The plea to invite history back into our conversations about antisemitism, too many of which unfold today in a historical vacuum, is ultimately what drives this play, and what makes it such a rich and compelling intervention in our contemporary discourse. As the narrative weaves back and forth between the 1940s and the present day, the characters gain depth and meaning, and the centrality of history in their lives becomes more evident. We recognize it with startling clarity in the final act when Irma’s grandson, Pierre (Pierre Epstein), the only grandchild to survive the Holocaust, returns to the stage, this time in the year 2017 as an elderly man sitting down with his own grandson – Daniel. Despite everything he has been through, Pierre still loves his country. “France is one of the best countries for the Jews. Three quarters of French Jews survived [the Holocaust]… Do you know what a high percentage that is?” That he utters these words without so much as a hint of sarcasm is at once a tragic reminder of the historical reach of antisemitism, and a reproach of our failure to understand it. 

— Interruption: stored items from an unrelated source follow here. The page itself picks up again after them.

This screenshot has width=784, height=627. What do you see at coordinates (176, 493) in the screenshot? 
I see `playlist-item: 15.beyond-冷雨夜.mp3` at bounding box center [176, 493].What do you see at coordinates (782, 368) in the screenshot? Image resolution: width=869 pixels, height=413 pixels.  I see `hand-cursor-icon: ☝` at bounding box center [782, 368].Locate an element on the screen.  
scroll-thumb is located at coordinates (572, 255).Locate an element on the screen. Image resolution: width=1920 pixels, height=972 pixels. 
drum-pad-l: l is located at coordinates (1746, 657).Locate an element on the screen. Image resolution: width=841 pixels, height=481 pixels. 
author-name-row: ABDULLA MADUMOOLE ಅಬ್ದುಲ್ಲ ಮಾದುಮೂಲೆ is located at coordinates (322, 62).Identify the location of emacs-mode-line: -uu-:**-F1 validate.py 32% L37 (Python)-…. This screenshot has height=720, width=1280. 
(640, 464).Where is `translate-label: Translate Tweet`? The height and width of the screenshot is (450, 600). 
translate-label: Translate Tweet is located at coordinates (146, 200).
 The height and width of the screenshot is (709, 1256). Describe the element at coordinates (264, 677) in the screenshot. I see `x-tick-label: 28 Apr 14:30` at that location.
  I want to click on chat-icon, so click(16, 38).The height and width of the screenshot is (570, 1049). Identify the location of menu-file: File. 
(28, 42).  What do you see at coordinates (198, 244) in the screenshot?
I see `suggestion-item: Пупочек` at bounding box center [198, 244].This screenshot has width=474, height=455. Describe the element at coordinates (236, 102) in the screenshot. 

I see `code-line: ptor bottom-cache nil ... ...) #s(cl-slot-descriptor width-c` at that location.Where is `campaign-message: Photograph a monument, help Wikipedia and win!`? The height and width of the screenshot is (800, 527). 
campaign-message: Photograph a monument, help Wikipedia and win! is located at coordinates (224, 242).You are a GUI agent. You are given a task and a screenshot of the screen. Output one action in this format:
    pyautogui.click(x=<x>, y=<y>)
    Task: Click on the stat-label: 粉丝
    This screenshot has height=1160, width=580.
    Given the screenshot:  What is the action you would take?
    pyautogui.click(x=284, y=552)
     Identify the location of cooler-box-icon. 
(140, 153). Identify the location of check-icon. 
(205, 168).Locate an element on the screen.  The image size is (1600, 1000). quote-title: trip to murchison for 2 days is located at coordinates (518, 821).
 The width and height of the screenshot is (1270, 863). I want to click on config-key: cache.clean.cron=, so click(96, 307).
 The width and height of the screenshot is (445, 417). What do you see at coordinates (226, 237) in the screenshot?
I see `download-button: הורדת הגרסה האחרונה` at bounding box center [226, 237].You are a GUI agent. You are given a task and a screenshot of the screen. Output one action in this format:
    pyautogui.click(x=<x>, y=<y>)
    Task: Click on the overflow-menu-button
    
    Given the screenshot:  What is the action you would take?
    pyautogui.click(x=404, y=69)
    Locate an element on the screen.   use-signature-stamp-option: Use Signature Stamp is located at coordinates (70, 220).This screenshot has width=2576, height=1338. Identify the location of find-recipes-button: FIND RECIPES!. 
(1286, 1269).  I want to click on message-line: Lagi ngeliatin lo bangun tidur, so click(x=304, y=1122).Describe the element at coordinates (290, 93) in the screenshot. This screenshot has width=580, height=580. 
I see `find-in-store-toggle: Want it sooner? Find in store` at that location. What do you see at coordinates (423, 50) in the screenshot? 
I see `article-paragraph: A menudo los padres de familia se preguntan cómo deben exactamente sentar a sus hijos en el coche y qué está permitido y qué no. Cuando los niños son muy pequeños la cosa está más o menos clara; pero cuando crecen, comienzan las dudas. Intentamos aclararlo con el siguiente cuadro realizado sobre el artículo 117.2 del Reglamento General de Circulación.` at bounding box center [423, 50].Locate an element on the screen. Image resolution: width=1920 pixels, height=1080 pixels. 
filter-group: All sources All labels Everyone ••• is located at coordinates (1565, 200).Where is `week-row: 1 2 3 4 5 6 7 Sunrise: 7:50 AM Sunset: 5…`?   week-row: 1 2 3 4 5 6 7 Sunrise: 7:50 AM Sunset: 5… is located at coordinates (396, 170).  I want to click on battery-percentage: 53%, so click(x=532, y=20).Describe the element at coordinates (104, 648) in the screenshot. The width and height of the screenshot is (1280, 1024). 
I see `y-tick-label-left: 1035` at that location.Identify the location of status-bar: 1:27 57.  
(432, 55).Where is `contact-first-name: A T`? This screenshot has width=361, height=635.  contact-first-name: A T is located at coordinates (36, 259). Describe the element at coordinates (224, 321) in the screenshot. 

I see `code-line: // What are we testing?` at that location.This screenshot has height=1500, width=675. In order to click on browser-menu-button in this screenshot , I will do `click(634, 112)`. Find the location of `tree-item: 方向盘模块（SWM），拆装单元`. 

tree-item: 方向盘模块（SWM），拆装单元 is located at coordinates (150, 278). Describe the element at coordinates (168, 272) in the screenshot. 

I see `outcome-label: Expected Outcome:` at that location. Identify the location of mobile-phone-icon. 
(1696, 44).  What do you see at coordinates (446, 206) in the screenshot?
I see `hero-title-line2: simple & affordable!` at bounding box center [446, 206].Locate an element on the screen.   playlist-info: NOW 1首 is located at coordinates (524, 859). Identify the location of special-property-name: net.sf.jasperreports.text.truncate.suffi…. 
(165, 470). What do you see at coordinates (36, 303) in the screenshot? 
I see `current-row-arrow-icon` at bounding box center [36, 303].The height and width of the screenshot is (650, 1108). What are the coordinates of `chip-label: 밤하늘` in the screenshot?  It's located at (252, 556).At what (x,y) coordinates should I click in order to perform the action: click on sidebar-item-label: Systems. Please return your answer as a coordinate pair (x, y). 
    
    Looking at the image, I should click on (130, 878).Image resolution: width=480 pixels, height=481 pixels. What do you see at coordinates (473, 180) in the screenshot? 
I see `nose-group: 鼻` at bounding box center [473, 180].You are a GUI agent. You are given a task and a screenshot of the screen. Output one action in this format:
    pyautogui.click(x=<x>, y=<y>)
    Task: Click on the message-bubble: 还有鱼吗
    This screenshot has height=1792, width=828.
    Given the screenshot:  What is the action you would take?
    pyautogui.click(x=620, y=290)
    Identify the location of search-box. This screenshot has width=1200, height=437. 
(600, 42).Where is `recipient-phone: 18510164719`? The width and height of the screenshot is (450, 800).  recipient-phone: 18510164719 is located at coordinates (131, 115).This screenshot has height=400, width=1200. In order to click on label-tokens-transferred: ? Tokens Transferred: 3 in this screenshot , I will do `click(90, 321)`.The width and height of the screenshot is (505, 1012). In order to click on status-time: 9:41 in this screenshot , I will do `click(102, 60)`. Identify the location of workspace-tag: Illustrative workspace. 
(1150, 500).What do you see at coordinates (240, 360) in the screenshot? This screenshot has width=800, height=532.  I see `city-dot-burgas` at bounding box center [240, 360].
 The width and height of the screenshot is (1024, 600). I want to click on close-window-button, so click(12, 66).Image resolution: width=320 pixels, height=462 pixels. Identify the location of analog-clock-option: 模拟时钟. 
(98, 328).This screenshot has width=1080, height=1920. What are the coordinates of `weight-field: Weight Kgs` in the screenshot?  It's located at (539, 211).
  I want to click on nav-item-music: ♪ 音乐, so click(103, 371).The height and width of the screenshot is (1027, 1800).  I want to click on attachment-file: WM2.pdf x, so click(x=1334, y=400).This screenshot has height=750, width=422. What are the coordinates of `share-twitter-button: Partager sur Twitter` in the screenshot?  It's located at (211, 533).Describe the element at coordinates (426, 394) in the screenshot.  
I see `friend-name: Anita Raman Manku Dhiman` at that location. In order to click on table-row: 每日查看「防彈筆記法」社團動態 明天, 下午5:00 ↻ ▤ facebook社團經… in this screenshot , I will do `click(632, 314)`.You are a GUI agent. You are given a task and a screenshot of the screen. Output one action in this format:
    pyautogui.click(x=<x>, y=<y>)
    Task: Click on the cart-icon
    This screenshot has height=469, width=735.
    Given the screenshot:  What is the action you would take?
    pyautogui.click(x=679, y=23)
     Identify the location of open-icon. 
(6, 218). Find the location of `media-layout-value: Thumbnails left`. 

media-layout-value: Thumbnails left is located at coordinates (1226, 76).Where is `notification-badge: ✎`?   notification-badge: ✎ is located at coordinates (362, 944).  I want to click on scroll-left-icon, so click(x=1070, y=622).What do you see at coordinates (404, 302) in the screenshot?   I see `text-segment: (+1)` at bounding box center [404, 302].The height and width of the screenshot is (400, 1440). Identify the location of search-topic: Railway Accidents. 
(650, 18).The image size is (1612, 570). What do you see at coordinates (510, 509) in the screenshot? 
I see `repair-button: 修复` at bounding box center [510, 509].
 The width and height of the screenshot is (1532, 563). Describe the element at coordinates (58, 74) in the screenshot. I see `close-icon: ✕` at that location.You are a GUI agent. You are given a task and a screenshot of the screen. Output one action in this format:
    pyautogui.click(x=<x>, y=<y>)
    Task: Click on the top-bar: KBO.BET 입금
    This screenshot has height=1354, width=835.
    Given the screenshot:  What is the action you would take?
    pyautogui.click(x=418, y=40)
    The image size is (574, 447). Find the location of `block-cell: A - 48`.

Harmon would have done well to end the play here, with the generations joined, and Pierre counseling Daniel not to be beholden to France despite his love for it. The scenes that follow this are among the weakest in the play. Despite its poor ending, however, Prayer offers much to consider—and reconsider—about antisemitism, Jewish history, and the Jewish future. 

Prayer for the French Republic by Joshua Harmon. Directed by David Cromer. Produced by Manhattan Theatre Club. Staged at New York City Center Stage I, through March 27.